__Collected data entries__

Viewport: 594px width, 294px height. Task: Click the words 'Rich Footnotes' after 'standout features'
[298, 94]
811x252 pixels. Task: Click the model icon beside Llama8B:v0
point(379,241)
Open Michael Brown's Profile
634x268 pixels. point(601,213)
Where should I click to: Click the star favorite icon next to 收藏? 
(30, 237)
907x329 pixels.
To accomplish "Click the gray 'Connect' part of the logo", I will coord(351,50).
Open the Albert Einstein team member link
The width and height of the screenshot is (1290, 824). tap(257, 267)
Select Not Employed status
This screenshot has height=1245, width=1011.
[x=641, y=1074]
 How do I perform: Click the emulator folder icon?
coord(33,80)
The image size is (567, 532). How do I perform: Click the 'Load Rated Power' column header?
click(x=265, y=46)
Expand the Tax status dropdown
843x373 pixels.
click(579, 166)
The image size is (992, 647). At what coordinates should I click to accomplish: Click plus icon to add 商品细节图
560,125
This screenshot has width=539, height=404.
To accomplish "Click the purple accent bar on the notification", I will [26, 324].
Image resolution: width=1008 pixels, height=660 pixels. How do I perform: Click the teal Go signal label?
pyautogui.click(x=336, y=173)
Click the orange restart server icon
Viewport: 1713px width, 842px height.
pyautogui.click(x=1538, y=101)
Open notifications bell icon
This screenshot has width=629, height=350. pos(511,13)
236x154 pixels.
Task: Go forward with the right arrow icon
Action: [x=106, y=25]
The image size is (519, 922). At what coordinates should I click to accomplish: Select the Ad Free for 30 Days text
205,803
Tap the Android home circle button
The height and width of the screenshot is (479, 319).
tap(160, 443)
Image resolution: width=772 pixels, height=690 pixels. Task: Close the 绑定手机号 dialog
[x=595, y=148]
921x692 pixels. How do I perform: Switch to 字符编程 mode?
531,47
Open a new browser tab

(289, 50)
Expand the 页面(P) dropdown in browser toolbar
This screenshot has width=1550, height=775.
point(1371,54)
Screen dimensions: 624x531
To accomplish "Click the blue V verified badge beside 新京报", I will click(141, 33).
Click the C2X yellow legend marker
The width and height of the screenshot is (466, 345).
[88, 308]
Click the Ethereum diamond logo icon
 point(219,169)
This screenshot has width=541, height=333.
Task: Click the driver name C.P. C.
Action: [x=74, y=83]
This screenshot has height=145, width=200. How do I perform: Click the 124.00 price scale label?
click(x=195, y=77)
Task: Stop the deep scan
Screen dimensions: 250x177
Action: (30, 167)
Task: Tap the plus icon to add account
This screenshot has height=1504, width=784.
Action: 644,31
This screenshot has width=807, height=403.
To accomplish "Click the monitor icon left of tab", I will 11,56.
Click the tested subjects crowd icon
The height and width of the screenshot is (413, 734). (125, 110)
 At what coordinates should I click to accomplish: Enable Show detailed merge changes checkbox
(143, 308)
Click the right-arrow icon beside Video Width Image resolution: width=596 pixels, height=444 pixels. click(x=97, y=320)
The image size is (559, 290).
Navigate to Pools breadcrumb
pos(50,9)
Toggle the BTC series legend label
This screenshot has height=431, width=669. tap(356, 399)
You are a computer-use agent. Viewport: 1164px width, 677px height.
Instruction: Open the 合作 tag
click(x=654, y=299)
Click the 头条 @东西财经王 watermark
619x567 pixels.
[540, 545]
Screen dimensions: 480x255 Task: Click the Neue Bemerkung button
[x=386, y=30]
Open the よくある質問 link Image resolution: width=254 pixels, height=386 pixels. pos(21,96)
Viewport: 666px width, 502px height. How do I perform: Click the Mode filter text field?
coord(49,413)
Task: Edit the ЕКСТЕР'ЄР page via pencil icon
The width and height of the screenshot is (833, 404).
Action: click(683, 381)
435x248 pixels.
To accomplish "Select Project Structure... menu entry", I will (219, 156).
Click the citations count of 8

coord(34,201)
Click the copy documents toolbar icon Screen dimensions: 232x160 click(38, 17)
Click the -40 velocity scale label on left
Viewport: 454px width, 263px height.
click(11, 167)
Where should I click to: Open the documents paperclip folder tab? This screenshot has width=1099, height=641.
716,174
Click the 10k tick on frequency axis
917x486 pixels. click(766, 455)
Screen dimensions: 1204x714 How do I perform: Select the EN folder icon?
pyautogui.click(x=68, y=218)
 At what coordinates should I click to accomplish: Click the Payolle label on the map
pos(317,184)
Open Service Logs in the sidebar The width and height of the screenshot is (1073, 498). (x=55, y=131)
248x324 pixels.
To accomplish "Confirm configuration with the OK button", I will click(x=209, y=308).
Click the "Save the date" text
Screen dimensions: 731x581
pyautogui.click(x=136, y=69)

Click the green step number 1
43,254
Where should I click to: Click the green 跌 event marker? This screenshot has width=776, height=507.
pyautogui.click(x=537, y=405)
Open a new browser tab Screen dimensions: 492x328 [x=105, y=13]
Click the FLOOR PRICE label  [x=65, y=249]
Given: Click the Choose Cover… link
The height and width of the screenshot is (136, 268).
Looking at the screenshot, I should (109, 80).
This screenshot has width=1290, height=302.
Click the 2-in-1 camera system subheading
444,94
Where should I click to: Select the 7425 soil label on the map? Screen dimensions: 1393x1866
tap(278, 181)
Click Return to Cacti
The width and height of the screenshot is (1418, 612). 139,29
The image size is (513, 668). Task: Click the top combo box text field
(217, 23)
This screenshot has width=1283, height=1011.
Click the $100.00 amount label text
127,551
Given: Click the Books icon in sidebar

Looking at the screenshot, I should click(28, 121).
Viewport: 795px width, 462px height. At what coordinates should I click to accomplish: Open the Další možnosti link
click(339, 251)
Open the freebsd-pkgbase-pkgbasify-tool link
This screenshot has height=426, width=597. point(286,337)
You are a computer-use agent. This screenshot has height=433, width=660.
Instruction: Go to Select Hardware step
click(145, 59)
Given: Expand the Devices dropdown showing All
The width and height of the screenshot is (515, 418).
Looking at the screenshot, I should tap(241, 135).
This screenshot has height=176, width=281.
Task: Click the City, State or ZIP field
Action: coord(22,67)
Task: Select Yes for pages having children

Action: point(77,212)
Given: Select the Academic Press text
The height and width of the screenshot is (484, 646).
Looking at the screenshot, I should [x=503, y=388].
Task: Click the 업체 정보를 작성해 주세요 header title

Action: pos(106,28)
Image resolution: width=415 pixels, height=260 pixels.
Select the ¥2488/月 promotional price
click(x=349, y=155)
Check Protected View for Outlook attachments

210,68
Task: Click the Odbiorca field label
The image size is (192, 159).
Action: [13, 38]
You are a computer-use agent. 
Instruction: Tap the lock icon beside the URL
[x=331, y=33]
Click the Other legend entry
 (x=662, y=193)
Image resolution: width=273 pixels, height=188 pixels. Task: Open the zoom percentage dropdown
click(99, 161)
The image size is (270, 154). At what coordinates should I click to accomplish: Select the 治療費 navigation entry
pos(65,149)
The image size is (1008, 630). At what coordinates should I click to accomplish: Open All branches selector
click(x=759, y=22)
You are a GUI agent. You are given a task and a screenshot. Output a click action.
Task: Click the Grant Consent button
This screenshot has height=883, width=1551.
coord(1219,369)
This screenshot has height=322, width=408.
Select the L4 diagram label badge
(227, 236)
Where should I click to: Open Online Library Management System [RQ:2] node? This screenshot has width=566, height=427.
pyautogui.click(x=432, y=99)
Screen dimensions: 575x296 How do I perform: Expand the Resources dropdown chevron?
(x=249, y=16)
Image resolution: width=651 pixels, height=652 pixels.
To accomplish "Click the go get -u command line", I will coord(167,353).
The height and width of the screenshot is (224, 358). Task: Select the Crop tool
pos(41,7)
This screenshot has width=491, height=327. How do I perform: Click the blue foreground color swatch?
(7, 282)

__ASSIGNED TASK__
Answer with a number only: how many lines above have the word "agent"?

__COMPLETED EXERCISE__
4